Viruses that target prokaryotes

The metavirome sequence data sets were dominated by viruses of prokaryotes, consistent with previous studies in other marine invertebrates (reviewed in Thurber et al., 2017). The most abundant viruses in the DNA viromes from all seven coral species were the dsDNA bacteriophages in the order Caudovirales (Figs. 1A and 1B), reflecting the high abundance and diversity of bacterial hosts within the coral holobiont (∼107 prokaryotic cells/cm2 of coral surface area; 102–104 OTUs per coral colony (Blackall, Wilson & Oppen, 2015)). Previous coral microbial and viral metagenome studies on other species or from other locations also found high abundances of Caudovirales (Correa et al., 2016; Littman, Willis & Bourne, 2011; Soffer, Zaneveld & Vega Thurber, 2014; Wegley et al., 2007).

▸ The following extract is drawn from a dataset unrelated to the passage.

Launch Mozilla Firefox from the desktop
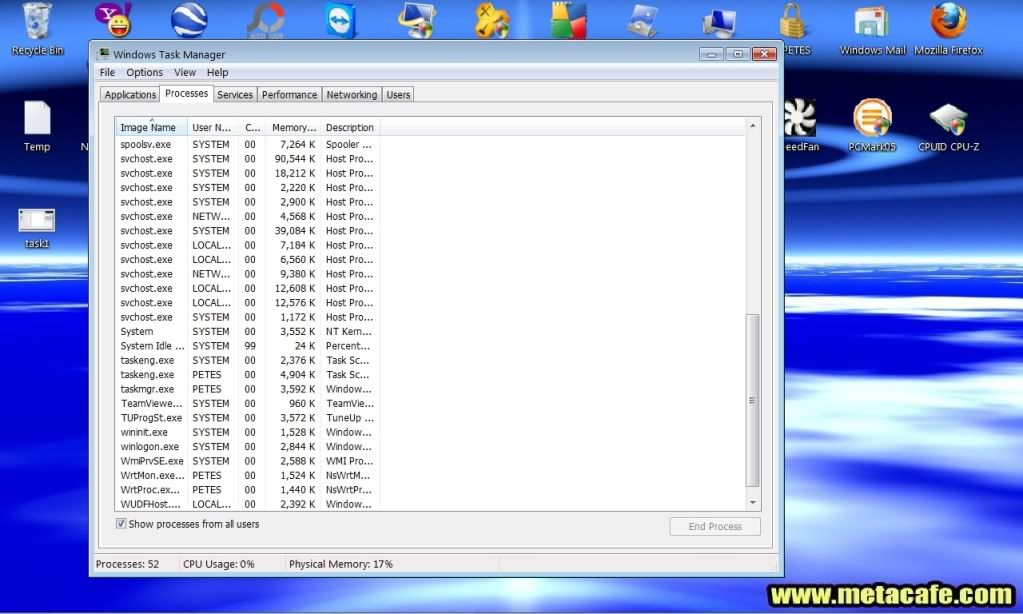The image size is (1023, 614). pos(948,22)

Their prevalence in the RNA viromes was unexpected as viral particles were DNase-treated prior to viral genome isolation. In the DNA viromes, Caudovirales-like sequences were relatively evenly divided across the three families Myoviridae, Siphoviridae and Podoviridae in all seven coral species and the seawater (Fig. 1A). Siphoviridae contain many prophage types (King et al., 2011) (Fig. 1A), indicating a likely prevalence of lysogenic viruses in the coral holobiont. This is consistent with a high proportion of latency genes identified in the functional analyses (see section Functional annotation of coral viromes below).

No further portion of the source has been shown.